A few weeks ago I wrote about foraging for fruit of the Amelanchier–native to North America and better known as serviceberries or juneberries–in the current issue of Edible Manhattan. Those fantastic fruits are now ripe, juicy and sweet in Battery Park, in the Hudson River Park, Tear Drop Park, Central Park, Inwood, on the newly opened part of the Highline. (And in Brooklyn, in front of brownstones in Brooklyn Heights, in Dumbo on the water between the bridges, and at Pier One in the Brooklyn Bridge Park.)
As the berries turn from bright red to near-black, you have another week to grab them before they drop. When perfectly ripe, they are as sweet as apples and as juicy as blueberries. I eat them raw as I pick, and turn them into pie–you can find the recipe at 66 Square Feet (the Food), the recipe companion to my blog on foraging and rooftop gardening–when I get home. The cooked berries yield a lot of deep-purple syrup, something to bottle and mix with seltzer and lime on the long hot days ahead, or to drizzle over vanilla ice cream.
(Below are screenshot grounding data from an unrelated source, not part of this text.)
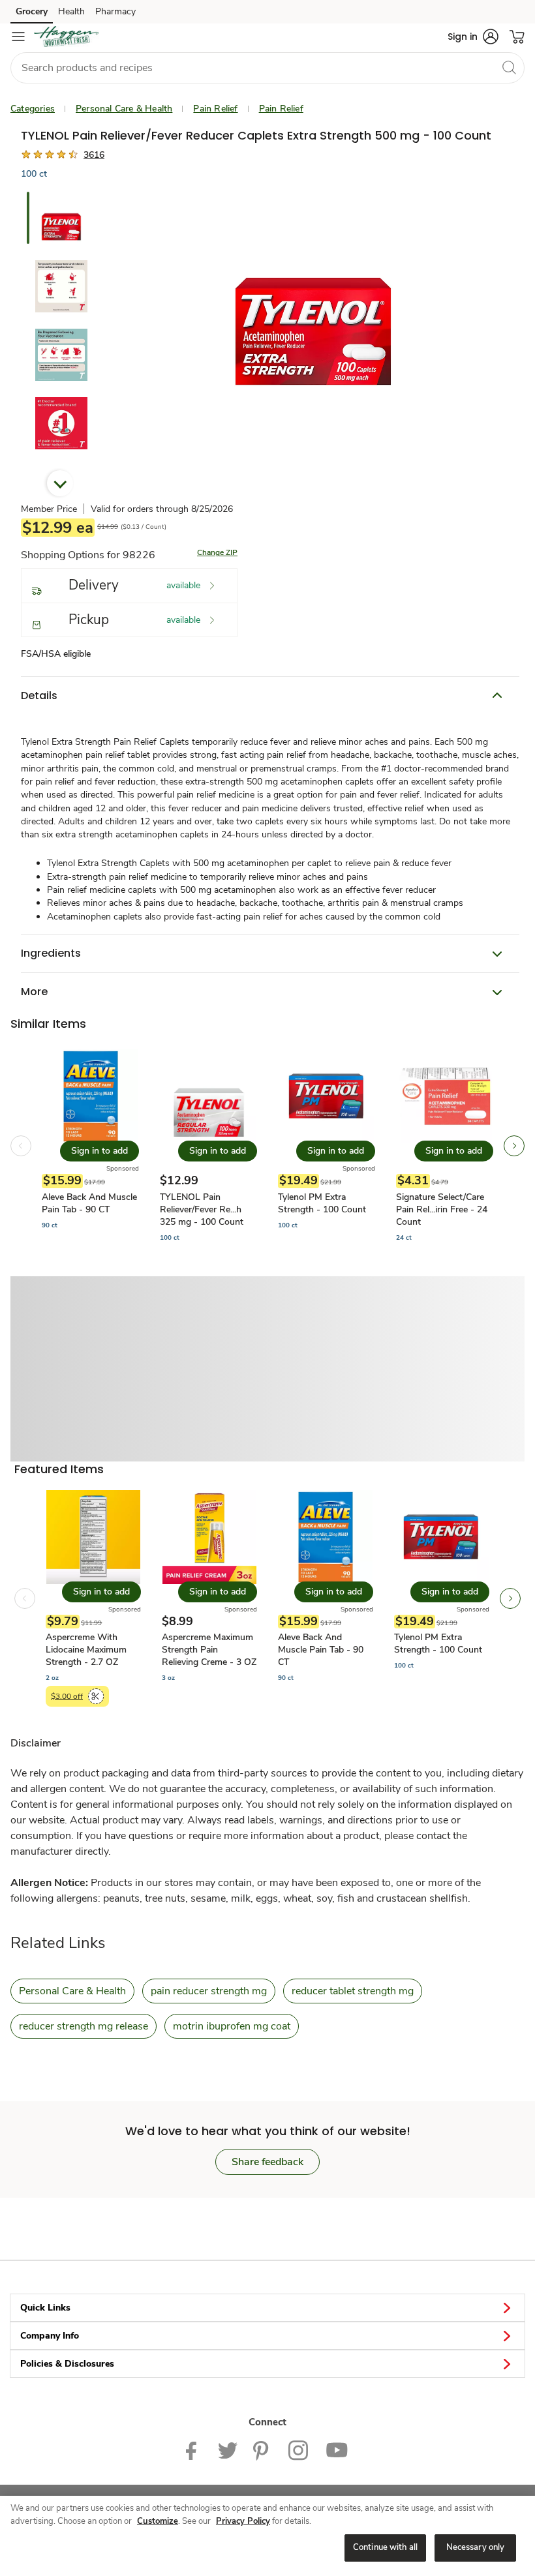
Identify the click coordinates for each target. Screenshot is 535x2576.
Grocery (32, 11)
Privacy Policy (243, 2521)
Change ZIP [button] (217, 552)
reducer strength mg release (83, 2026)
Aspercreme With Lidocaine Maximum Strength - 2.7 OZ (86, 1649)
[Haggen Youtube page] (337, 2449)
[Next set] (514, 1145)
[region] (267, 2536)
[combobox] (267, 67)
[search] (509, 67)
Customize (157, 2521)
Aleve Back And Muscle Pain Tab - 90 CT (89, 1203)
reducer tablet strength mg (353, 1991)
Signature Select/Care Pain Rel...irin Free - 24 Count (441, 1209)
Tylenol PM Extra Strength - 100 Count (322, 1203)
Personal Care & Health (124, 108)
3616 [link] (94, 155)
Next (60, 483)
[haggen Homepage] (66, 36)
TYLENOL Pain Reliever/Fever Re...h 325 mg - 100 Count (201, 1209)
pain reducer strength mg (209, 1991)
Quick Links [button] (45, 2307)
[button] (473, 36)
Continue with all (385, 2547)
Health (71, 11)
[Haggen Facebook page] (194, 2449)
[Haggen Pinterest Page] (263, 2449)
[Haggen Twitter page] (227, 2449)
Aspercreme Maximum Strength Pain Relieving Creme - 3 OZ (209, 1649)
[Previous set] (20, 1145)
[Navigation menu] (18, 36)
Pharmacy (115, 11)
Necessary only (475, 2547)
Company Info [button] (49, 2335)
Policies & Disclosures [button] (67, 2364)
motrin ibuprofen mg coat (231, 2026)
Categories (32, 108)
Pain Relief (215, 108)
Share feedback (267, 2162)
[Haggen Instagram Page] (299, 2449)
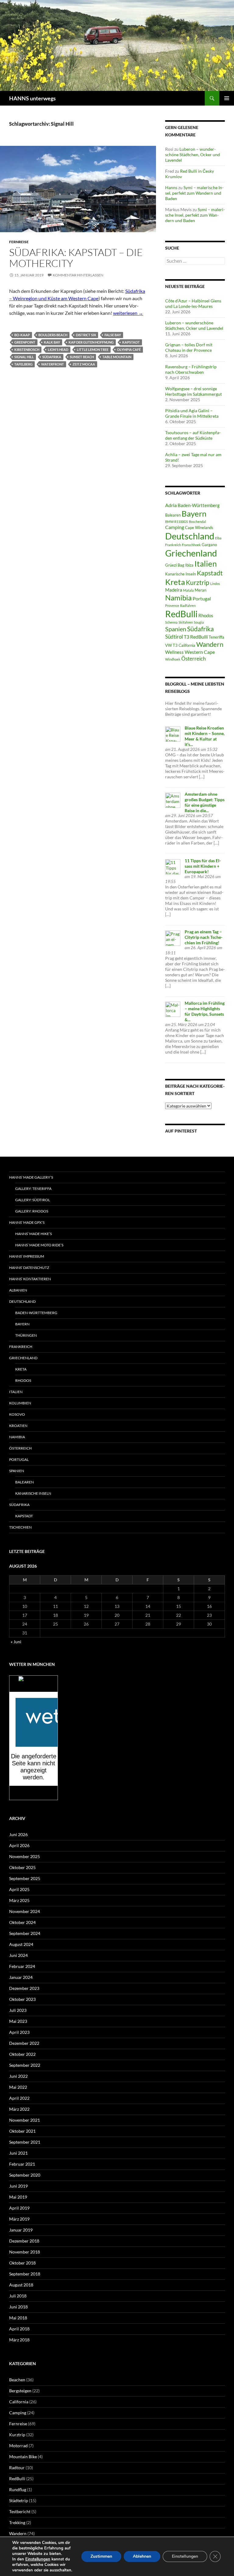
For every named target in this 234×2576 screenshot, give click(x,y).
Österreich (193, 658)
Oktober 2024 (22, 1922)
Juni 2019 (18, 2186)
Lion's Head (58, 349)
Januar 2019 (21, 2229)
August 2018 (21, 2284)
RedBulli (181, 613)
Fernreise (19, 242)
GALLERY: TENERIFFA (33, 1188)
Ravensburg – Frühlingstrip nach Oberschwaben (191, 369)
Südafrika (51, 357)
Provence (172, 605)
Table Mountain (116, 357)
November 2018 (24, 2251)
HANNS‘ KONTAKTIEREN (30, 1279)
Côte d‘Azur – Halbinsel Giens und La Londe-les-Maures (193, 303)
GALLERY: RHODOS (31, 1211)
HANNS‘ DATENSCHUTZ (29, 1267)
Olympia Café (129, 349)
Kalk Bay (52, 342)
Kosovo (17, 1414)
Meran (200, 590)
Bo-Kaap (22, 335)
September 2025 (24, 1878)
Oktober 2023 (22, 1999)
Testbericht (19, 2511)
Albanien (18, 1290)
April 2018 (19, 2328)
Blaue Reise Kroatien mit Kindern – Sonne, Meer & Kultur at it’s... (205, 736)
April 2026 (19, 1845)
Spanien (175, 628)
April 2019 (19, 2207)
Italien (205, 563)
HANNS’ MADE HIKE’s (33, 1233)
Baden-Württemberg (199, 505)
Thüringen (26, 1335)
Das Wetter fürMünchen (33, 1686)
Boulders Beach (52, 335)
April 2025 (19, 1889)
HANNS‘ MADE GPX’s (26, 1222)
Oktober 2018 (22, 2262)
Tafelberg (23, 364)
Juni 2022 (18, 2076)
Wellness (174, 652)
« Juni (16, 1641)
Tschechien (20, 1527)
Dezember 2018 (24, 2240)
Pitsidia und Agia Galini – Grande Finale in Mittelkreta (191, 413)
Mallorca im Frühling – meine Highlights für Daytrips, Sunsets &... (205, 1011)
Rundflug (17, 2489)
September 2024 (24, 1933)
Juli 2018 (18, 2295)
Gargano (209, 544)
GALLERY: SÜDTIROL (32, 1200)
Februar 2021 (22, 2164)
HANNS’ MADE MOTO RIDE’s (39, 1245)
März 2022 (19, 2109)
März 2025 (19, 1900)
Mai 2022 (18, 2087)
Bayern (194, 513)
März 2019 (19, 2218)
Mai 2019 (18, 2197)
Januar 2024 (21, 1977)
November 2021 (24, 2120)
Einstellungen (37, 2559)
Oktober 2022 (22, 2054)
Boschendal (197, 522)
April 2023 (19, 2032)
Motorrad (18, 2445)
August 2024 (21, 1944)
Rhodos (205, 615)
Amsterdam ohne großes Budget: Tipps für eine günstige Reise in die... (205, 802)
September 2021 (24, 2142)
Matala (188, 590)
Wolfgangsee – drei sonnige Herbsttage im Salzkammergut (193, 391)
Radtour (17, 2467)
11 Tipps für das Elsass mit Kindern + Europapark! (203, 866)
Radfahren (188, 605)
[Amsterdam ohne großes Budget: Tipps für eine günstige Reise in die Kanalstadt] (172, 799)
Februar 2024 (22, 1966)
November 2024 (24, 1911)
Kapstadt (131, 342)
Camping (174, 527)
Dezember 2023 (24, 1988)
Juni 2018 (18, 2306)
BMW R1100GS (176, 522)
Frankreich (173, 545)
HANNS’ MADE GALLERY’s (31, 1177)
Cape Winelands (199, 527)
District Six (86, 335)
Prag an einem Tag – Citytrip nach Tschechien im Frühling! (203, 937)
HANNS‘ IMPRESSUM (26, 1256)
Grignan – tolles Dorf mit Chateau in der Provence (188, 347)
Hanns (171, 187)
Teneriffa (216, 637)
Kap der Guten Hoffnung (91, 342)
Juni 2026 (18, 1834)
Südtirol (174, 636)
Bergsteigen (20, 2390)
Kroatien (18, 1425)
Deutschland (189, 536)
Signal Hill (24, 357)
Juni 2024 (18, 1955)
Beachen (17, 2379)
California (18, 2401)
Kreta (175, 582)
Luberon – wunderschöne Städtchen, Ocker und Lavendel (192, 154)
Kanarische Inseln (180, 573)
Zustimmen (101, 2556)
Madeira (173, 590)
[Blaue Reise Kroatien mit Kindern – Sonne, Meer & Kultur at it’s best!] (172, 733)
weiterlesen (128, 313)
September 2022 (24, 2065)
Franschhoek (191, 545)
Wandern (209, 644)
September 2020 (24, 2175)
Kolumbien (20, 1403)
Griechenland (191, 553)
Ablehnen (142, 2556)
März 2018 (19, 2339)
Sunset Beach (82, 357)
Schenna (171, 622)
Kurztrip (197, 582)
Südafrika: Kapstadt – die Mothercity (76, 257)
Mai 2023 (18, 2021)
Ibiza (189, 565)
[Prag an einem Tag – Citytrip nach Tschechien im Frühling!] (172, 937)
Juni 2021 (18, 2153)
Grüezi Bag (174, 565)
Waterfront (52, 364)
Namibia (178, 597)
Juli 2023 (18, 2010)
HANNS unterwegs (32, 98)
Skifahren (186, 622)
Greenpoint (24, 342)
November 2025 (24, 1856)
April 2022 (19, 2098)
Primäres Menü (226, 98)
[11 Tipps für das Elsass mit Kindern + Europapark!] (172, 866)
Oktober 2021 (22, 2131)
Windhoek (172, 659)
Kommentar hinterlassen (78, 275)
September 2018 (24, 2273)
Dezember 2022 (24, 2043)
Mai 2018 (18, 2317)
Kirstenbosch (26, 349)
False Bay (113, 335)
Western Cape (200, 652)
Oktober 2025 (22, 1867)
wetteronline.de (40, 1796)
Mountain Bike (23, 2456)
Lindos (215, 583)
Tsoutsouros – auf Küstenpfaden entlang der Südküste (193, 435)
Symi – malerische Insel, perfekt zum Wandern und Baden (194, 193)
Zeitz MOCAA (84, 364)
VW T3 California (180, 645)
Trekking (17, 2522)
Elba (218, 538)
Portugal (202, 598)
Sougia (199, 622)
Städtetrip (18, 2500)
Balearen (173, 515)
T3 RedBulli (196, 636)
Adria (171, 505)
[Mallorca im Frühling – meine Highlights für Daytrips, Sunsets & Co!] (172, 1008)
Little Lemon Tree (92, 349)
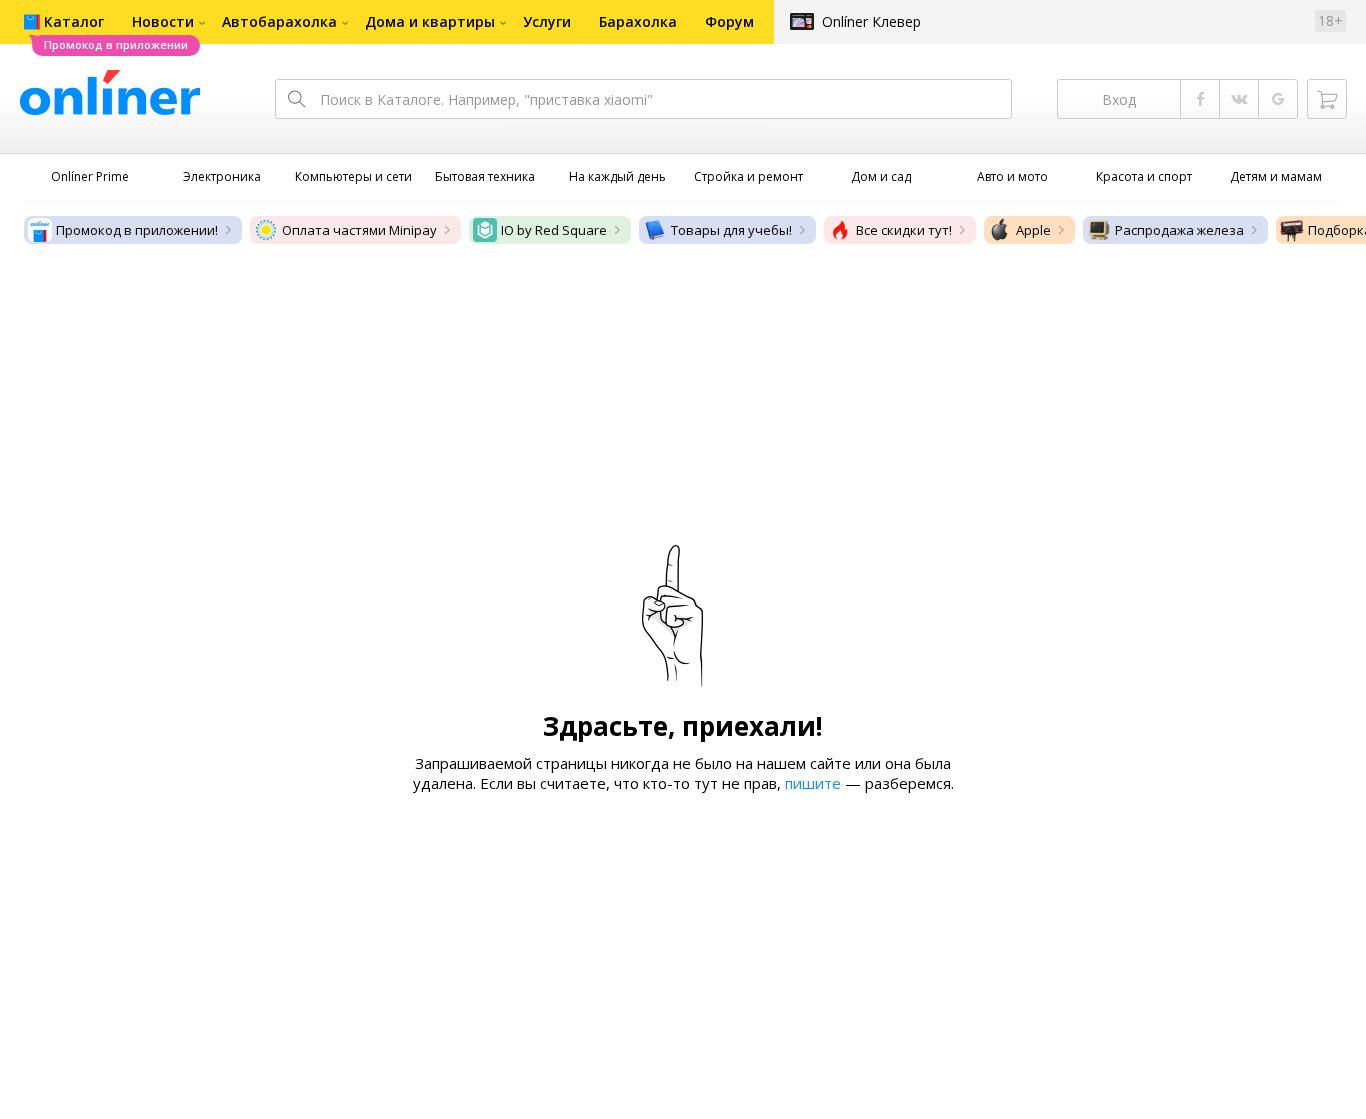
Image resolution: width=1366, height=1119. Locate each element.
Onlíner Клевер (871, 21)
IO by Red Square (554, 230)
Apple (1033, 230)
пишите (813, 783)
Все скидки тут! (904, 230)
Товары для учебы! (731, 230)
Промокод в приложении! (137, 230)
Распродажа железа (1179, 230)
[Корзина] (1327, 99)
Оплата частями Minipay (359, 230)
At my house several quarts of the berries are now soaking in gin which is slowly turning pink, while another lot is contemplating the Calvados bath that surrounds them. I think bourbon may be a good match, too, for a thoroughly American blend. In a few months, if I can hold out that long, I shall decant them and taste the whisper of marzipan in the liquor, which is released by the tiny seeds inside each berry.